- What this task involves
Produce word for word the lines of the data below running from the one that has "Screen dimensions: 1456x819" to the one that has "Given: Click the webassign.net address bar", inclusive, and no others.

* * *

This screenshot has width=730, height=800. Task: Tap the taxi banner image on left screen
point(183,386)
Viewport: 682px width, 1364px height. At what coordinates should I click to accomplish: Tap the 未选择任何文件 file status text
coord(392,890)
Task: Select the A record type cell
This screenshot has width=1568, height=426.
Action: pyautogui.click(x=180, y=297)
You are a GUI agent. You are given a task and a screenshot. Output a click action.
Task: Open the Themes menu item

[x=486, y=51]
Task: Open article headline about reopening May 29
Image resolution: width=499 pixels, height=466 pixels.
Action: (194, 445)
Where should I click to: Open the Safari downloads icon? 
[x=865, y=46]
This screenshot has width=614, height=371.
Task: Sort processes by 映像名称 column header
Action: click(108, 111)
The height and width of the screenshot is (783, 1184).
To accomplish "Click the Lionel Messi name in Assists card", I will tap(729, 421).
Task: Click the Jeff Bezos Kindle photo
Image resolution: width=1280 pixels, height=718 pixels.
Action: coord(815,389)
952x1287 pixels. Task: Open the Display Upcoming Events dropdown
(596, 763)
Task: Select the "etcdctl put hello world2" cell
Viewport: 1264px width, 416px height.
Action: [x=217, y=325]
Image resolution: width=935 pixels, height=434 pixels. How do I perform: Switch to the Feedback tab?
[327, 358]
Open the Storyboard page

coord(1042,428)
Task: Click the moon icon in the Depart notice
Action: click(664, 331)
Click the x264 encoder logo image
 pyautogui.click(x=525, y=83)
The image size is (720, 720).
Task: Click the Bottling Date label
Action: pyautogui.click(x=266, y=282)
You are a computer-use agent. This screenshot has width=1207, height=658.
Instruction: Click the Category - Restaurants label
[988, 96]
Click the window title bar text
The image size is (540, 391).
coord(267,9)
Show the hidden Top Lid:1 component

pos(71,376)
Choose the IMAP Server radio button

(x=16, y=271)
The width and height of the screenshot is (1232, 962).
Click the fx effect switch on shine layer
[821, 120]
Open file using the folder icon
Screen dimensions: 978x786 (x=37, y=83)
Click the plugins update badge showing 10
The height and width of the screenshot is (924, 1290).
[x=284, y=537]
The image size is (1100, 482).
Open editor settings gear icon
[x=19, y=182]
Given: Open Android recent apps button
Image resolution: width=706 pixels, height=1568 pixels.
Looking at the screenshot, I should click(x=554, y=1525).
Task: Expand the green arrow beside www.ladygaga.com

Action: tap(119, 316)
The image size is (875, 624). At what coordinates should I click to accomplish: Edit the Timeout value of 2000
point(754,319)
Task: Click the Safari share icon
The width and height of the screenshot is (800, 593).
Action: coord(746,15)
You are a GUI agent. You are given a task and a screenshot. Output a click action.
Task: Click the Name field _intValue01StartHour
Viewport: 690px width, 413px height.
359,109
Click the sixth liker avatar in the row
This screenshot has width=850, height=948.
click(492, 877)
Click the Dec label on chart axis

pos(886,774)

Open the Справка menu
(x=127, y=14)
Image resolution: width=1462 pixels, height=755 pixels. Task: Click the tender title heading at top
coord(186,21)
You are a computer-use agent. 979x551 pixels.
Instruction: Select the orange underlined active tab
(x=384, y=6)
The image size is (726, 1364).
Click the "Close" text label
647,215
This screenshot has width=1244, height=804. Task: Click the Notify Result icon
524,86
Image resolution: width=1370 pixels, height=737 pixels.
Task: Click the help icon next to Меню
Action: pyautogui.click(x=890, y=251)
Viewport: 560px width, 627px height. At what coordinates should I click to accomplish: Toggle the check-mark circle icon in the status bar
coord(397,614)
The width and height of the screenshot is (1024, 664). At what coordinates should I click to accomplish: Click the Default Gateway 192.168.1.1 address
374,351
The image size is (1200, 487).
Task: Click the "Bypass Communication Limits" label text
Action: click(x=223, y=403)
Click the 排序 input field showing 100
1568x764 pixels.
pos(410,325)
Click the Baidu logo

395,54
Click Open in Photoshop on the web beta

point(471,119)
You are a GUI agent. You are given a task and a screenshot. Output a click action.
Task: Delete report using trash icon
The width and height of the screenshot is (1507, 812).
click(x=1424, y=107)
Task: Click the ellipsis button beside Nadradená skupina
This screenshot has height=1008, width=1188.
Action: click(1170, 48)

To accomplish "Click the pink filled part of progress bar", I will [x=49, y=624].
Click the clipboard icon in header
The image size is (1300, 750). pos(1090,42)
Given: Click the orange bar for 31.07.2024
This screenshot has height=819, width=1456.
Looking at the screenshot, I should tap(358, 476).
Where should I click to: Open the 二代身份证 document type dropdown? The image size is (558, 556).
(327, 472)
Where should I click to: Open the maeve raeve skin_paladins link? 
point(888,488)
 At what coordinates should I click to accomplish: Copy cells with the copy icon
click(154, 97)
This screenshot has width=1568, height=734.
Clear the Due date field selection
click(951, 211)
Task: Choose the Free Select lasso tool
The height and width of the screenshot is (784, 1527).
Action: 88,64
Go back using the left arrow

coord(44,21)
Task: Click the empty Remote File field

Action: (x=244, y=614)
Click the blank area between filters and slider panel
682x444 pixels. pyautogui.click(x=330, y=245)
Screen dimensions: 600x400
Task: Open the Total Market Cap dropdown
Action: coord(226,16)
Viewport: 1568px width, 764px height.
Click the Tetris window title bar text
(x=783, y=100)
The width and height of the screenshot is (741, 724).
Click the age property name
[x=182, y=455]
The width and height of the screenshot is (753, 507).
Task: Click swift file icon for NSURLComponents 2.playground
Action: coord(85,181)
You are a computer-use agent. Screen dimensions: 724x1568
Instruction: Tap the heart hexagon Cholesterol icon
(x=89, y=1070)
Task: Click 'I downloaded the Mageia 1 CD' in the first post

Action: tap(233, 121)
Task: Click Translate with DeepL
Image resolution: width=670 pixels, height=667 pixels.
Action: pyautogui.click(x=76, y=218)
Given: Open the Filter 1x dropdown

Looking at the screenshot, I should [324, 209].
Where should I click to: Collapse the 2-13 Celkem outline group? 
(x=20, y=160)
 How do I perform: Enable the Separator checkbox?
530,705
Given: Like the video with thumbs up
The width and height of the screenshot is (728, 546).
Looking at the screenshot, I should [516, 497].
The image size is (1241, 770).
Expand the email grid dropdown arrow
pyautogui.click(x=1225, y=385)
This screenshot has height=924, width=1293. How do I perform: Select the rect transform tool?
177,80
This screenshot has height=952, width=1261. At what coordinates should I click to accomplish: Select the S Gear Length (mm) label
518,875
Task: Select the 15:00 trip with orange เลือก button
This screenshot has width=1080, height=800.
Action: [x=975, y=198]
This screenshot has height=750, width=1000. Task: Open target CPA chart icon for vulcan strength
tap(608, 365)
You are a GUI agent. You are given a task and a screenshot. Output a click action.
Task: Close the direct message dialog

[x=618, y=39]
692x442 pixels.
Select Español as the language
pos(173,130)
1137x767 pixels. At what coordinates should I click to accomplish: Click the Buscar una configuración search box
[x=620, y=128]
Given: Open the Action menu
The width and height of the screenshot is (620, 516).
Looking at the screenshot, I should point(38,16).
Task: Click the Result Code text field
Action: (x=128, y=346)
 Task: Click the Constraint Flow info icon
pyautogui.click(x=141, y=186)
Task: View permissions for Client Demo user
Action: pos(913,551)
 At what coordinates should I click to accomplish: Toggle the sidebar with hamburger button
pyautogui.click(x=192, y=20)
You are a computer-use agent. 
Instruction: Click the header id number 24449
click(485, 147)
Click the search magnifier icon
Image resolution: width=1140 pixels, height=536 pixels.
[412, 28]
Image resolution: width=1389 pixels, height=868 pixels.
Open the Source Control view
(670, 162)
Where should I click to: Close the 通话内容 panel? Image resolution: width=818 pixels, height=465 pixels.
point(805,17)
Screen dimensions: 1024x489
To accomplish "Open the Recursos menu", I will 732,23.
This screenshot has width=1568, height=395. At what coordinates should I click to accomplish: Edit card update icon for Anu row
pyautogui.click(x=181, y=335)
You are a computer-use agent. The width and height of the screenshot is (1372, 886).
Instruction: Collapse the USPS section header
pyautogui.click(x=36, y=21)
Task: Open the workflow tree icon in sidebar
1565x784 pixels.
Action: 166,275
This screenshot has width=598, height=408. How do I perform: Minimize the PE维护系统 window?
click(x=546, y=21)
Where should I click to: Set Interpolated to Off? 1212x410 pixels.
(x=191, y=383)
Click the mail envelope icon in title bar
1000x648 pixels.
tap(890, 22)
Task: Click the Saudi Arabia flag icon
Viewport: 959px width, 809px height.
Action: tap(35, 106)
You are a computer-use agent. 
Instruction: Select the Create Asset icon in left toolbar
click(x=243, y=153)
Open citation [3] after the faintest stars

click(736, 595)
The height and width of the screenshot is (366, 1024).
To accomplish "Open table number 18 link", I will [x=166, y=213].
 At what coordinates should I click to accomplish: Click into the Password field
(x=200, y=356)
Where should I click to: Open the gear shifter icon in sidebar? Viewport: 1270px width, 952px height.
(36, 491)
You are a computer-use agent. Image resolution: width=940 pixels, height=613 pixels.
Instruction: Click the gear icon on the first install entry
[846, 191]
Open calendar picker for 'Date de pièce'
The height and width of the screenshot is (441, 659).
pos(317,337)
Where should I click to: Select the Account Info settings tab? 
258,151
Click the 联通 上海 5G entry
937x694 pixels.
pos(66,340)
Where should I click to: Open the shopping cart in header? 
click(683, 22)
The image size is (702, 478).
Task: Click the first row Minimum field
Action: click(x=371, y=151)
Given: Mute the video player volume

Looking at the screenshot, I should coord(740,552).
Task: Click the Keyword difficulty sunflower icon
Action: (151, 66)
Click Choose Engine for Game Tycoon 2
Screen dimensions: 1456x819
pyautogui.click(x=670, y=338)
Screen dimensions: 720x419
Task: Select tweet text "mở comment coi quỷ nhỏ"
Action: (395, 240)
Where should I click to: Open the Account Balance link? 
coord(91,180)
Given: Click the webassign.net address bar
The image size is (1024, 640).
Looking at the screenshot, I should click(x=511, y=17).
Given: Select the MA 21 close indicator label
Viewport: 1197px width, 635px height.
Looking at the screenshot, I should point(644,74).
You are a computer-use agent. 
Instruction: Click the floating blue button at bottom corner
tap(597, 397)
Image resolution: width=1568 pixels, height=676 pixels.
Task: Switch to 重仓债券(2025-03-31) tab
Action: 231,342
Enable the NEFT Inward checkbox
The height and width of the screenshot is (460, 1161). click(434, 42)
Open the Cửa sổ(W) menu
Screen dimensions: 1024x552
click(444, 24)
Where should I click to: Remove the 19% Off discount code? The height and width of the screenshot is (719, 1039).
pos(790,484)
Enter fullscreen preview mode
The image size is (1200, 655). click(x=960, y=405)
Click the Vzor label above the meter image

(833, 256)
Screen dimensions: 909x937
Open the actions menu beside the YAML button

* * *

- Result
Screen dimensions: 1456x819
pyautogui.click(x=670, y=338)
Screen dimensions: 720x419
Task: Select tweet text "mở comment coi quỷ nhỏ"
Action: (395, 240)
Where should I click to: Open the Account Balance link? 
coord(91,180)
Given: Click the webassign.net address bar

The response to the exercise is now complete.